Mood: d'oh
Topic: nsw govt
Comment from SAM editor
Fairfax hypocrisy over a sexualised society, and poor sense of news values has infested the Sydney mainstream press this last 4 days. It's mostly a tantrum about big corporate advertisers and political mates not getting their snouts in the trough of a $15 billion energy industry that is publicly owned.
Today it's an embarrassing massage parlour site, wickedly leveraging the unrelated gruesome murder of 2 Chinese alleged sex workers who have nothing to do with the Premier's electorate office, or him.
The Sun Herald front page story is pure political malice by the Fairfax owners, who care little or nothing for their own journalists. Their sexual hypocrisy about objectifying women is pretty (!) obvious in the screen prints we took of the Fairfax website from today and Saturday's archive.

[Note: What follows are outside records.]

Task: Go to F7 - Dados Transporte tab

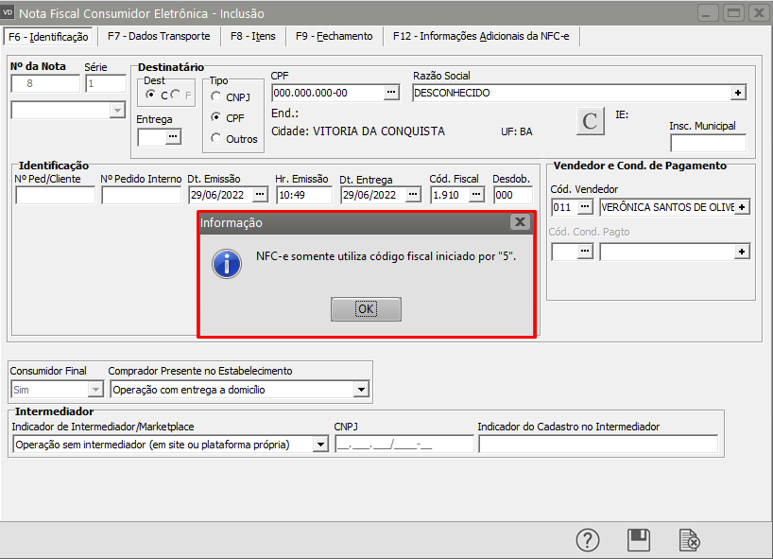Action: [158, 36]
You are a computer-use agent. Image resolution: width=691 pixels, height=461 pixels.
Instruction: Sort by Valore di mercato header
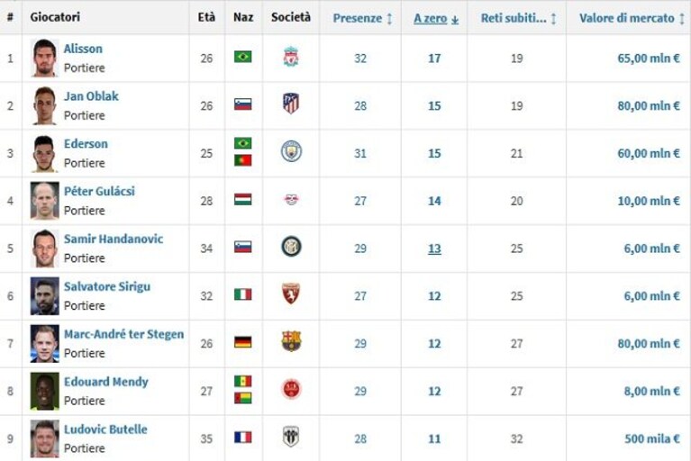tap(632, 19)
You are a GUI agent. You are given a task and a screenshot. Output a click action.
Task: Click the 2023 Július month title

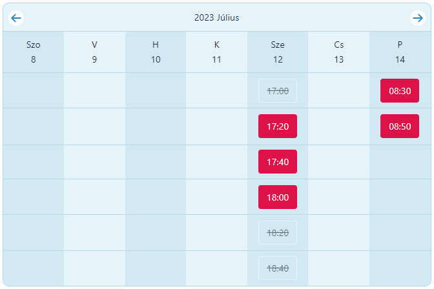point(217,18)
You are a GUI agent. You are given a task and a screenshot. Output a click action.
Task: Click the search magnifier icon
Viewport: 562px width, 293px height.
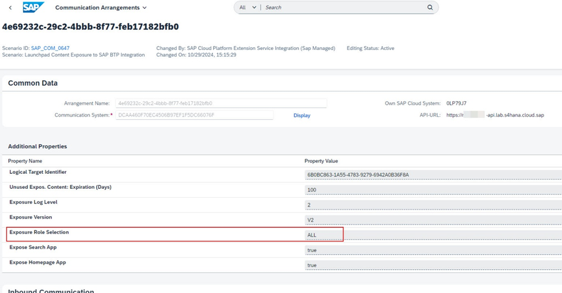pos(430,8)
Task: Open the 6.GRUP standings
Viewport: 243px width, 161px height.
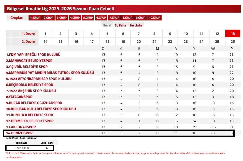Action: pyautogui.click(x=101, y=18)
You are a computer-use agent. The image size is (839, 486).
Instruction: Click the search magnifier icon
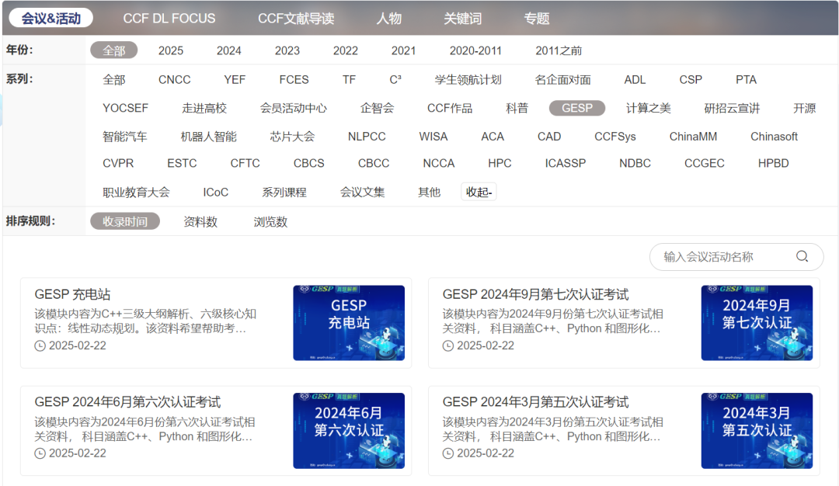[x=802, y=257]
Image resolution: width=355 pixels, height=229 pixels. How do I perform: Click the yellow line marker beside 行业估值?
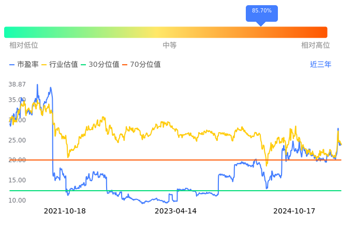44,65
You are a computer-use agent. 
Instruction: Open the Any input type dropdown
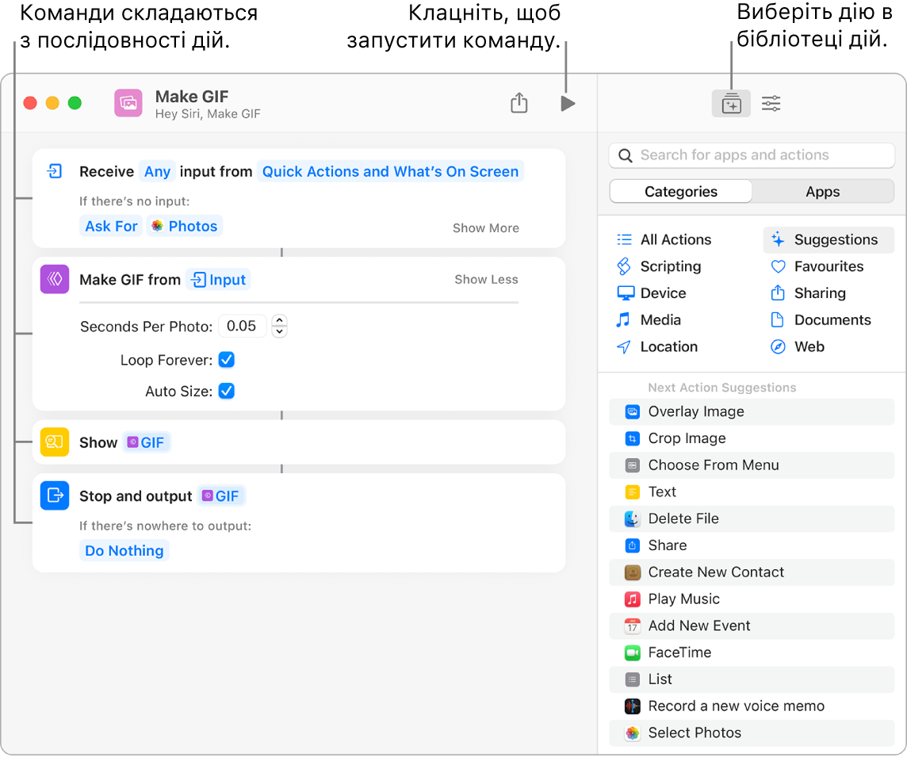[x=157, y=172]
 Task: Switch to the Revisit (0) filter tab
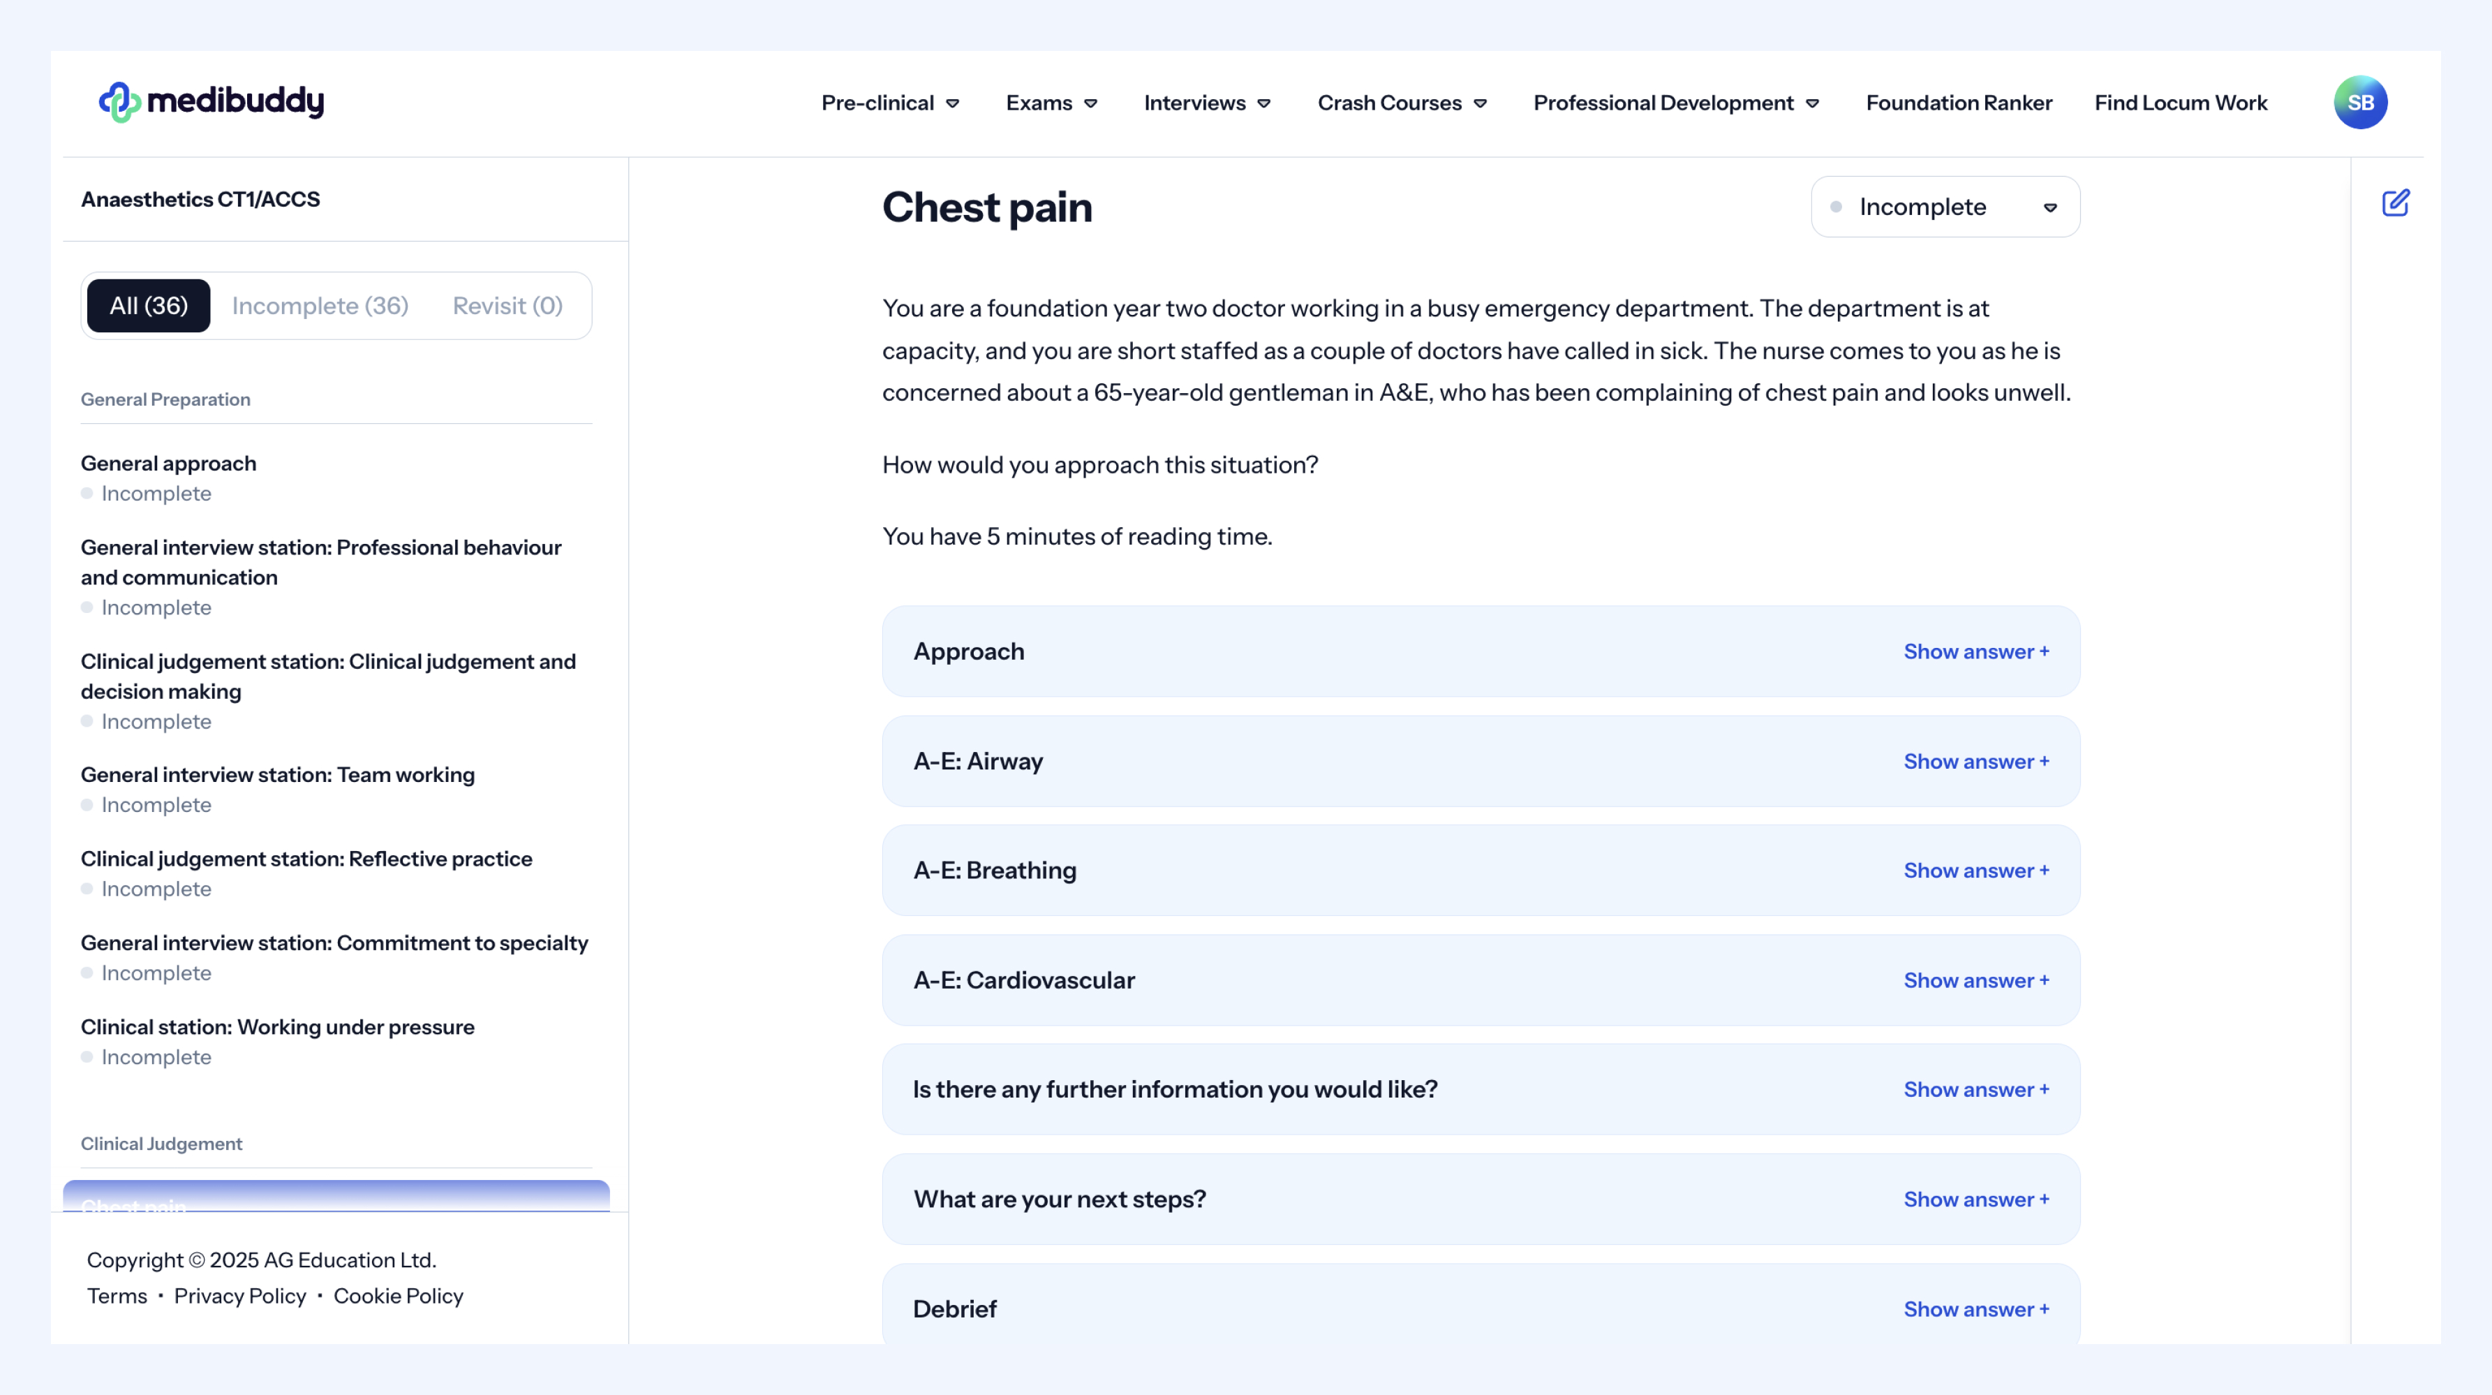507,306
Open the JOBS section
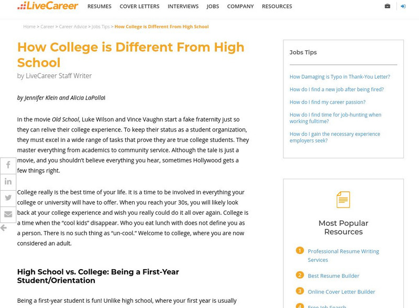 212,6
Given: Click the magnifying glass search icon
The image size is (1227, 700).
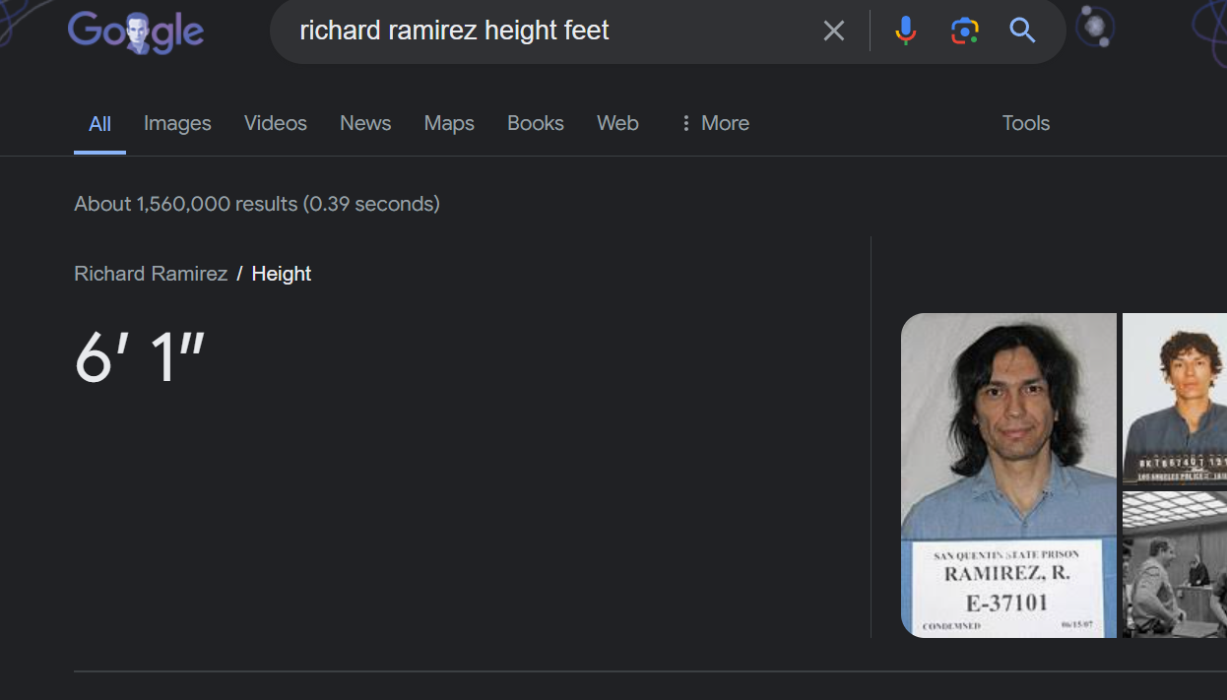Looking at the screenshot, I should pos(1022,32).
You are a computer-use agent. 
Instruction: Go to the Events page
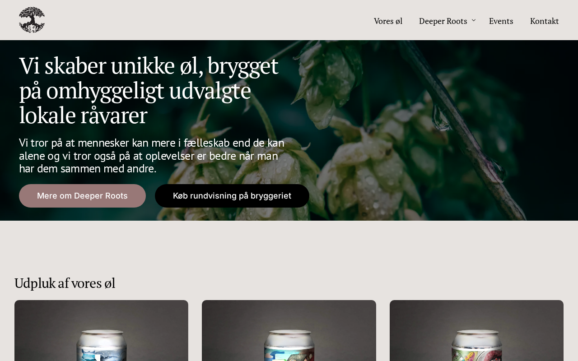[x=501, y=21]
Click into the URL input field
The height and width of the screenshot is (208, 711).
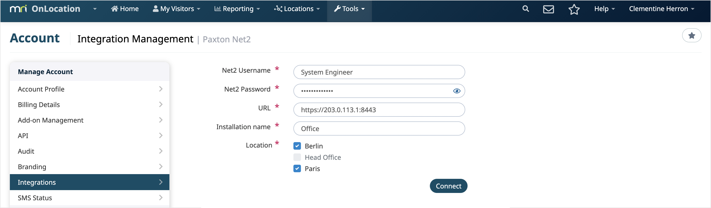tap(379, 110)

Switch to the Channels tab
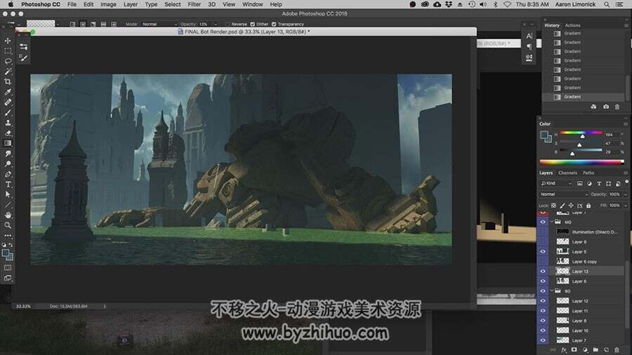click(x=567, y=173)
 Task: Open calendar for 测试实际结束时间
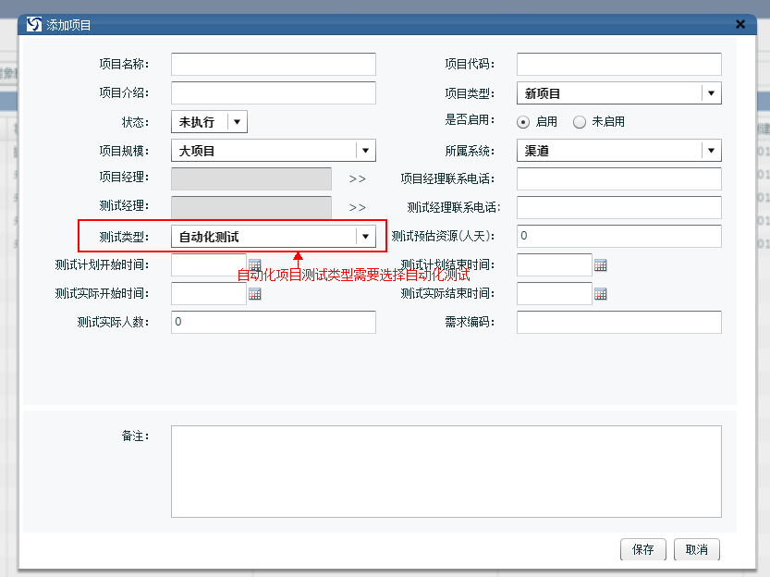[x=600, y=294]
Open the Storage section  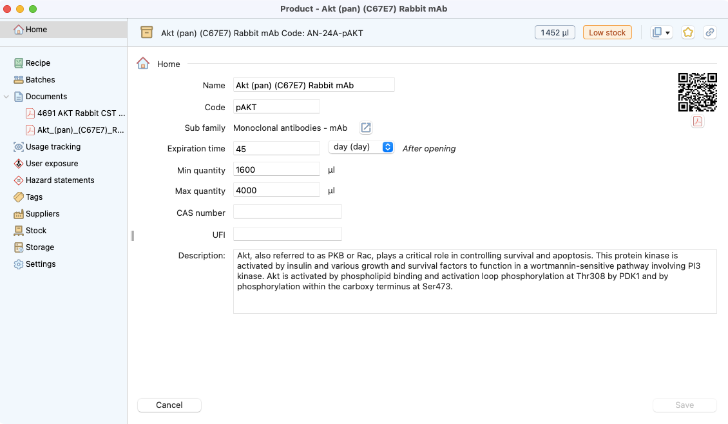40,247
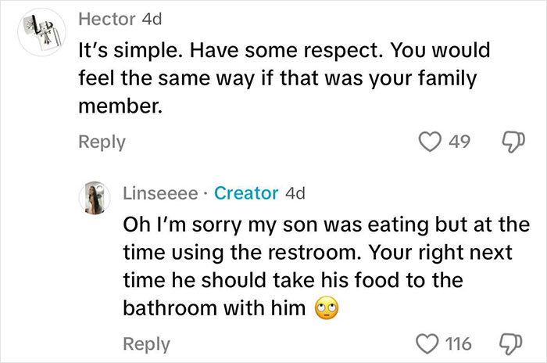Reply to Linseeee's comment
547x363 pixels.
[146, 343]
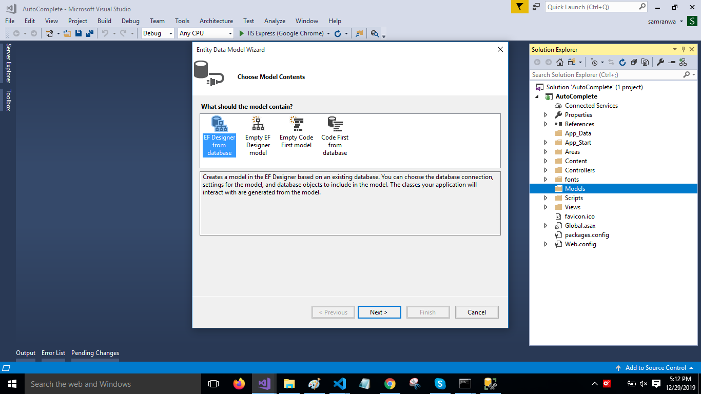Open Google Chrome from the taskbar
The width and height of the screenshot is (701, 394).
pyautogui.click(x=390, y=384)
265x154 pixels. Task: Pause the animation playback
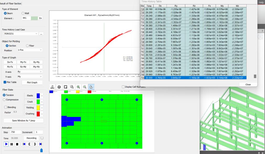point(12,144)
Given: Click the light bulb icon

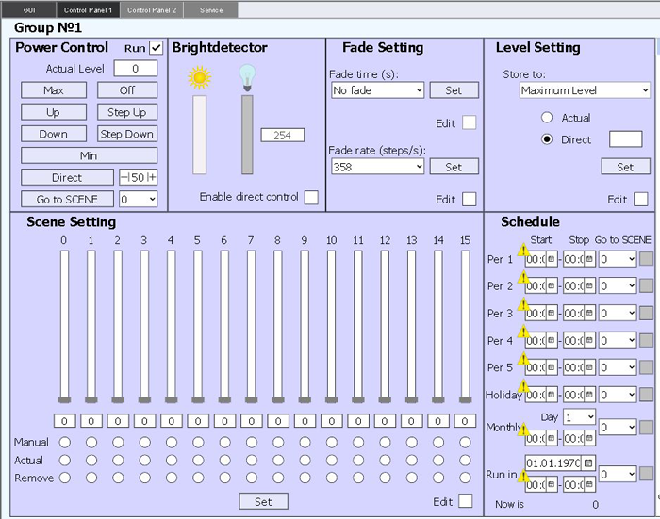Looking at the screenshot, I should tap(247, 77).
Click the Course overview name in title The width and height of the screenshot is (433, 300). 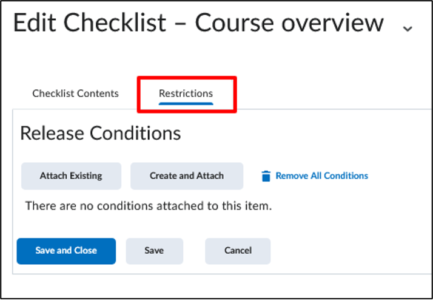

Flesh is the word. But not just on the web, burgeoning home of modern porn, but also racy lifestyle pages in the newsprint.
Ironically it's News Corp, equally malicious who decline the sex angle - wisely given the number of brothels near Holt St. Rather yesterday in true schlock tones they take a horror "blood" suckers route. Vampires anyone? There's nothing in it except special interest private health insurers paying their share for the blood bank public service. These are the insurance folks who destroyed public health in the USA.
Is Premier Rees also a nazi, child molster, AIDS carrier? Stay tuned for day 5 of The Tantrum and no doubt all will be revealed.
We reserve special attention for later this morning to Paul Kelly in The Australian promoting the false history of NSW politics via ex Premier Nick Greiner - a man thrown out of office for corruption later reversed on appeal. Good lawyers are like that. Greiner now works for British American Tobacco and he's the honest broker? Head shaking stuff really.
One howler in Kelly's piece can be mentioned here already - the 2007 energy sell off proposal did not include the wires and transmission infrastructure - a mere $10 billion dollar difference when compared with the 1997 proposal. But Greiner conflates the two as did Paul Keating in his own opinion piece in Fairfax earlier this year - who also works for big business these days.